Submitted to: Meeting Abstract
Publication Type: Abstract Only
Publication Acceptance Date: 11/18/2005
Publication Date: 11/18/2005
Citation: Olk, D.C. 2005. Chemical stabilization of soil nitrogen by phenolic lignin residues in anaerobic agro-ecosystems. 6th Meeting of the Brazilian Substances Society [abstract]. p. P 36-38. Interpretive Summary:
Technical Abstract: Several agricultural systems are associated with repeated cropping under wet or submerged soil conditions. Independent reports from these systems indicate yield declines or yield gaps, which may be due to reduced crop uptake of N mineralized from soil organic matter (SOM). These trends are most evident in continuous lowland rice systems in the Philippines, but similar trends are evident in a continuous rice rotation in Arkansas and in no-till cropping systems in regions with cool, wet climatic conditions in spring. Soil analyses from some of these systems have found an accumulation of phenolic lignin residues in SOM. Phenolic compounds covalently bind nitrogenous compounds into recalcitrant forms in laboratory conditions, and occurrence of this chemical immobilization under field conditions would be consistent with field observations of reduced soil N supply. Through recent advances in nuclear magnetic resonance spectroscopy, agronomically significant quantities of lignin residue-bound nitrogen (N) were found in a triple-cropped rice soil in the Philippines.
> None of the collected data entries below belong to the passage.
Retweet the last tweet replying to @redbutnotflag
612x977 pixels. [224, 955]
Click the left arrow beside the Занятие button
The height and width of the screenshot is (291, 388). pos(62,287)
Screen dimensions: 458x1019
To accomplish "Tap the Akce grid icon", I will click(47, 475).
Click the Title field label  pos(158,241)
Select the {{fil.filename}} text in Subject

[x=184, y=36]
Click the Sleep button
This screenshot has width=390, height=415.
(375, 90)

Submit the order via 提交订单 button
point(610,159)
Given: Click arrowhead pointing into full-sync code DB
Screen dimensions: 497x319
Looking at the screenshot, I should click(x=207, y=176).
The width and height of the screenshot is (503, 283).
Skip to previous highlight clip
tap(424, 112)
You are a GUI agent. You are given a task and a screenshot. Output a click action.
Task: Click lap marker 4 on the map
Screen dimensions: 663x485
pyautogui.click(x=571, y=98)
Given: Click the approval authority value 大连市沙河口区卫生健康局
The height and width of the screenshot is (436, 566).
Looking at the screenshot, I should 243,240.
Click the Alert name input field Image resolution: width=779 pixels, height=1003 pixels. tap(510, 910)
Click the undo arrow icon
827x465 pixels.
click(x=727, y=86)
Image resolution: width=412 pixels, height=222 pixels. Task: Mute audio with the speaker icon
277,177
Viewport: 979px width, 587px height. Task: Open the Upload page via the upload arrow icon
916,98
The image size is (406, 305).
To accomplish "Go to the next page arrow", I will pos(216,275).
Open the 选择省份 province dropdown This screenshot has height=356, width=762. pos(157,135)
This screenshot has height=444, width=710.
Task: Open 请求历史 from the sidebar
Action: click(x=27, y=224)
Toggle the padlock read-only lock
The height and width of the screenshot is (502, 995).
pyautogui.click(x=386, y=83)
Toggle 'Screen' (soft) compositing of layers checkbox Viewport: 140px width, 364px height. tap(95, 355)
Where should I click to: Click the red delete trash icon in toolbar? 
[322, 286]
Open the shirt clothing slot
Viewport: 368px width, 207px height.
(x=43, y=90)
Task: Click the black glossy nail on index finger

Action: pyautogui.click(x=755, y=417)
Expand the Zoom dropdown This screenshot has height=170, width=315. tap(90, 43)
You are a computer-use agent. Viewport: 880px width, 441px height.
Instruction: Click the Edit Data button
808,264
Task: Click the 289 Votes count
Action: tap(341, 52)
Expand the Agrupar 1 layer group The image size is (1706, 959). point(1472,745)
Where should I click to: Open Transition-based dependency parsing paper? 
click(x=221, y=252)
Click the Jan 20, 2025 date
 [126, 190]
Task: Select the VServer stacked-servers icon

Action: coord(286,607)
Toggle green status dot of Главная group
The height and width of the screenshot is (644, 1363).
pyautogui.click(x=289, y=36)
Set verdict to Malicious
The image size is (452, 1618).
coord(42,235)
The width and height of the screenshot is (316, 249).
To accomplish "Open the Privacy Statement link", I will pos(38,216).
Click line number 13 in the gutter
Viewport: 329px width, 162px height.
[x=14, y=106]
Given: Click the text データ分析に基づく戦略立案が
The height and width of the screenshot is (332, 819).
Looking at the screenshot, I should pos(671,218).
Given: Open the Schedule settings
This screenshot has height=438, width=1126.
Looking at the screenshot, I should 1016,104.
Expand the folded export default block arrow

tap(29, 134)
In rice fields of Arkansas and the Philippines, more anaerobic soil conditions were associated with (i) inhibitions during the growing season of both soil N mineralization and soil phenol degradation, and (ii) decreased crop uptake of soil N. A major research challenge is to elucidate in the anaerobic agro-ecosystems the magnitude and cycling dynamics of lignin residue-bound N relative to the seasonal pattern of crop N uptake. Anaerobic decomposition of crop residues may be the key feature of anaerobic cropping systems that promotes the accumulation of phenolic lignin residues and covalent binding of soil N. Potential mitigation options include improved timing of applied N fertilizer and aerobic decomposition of crop residues.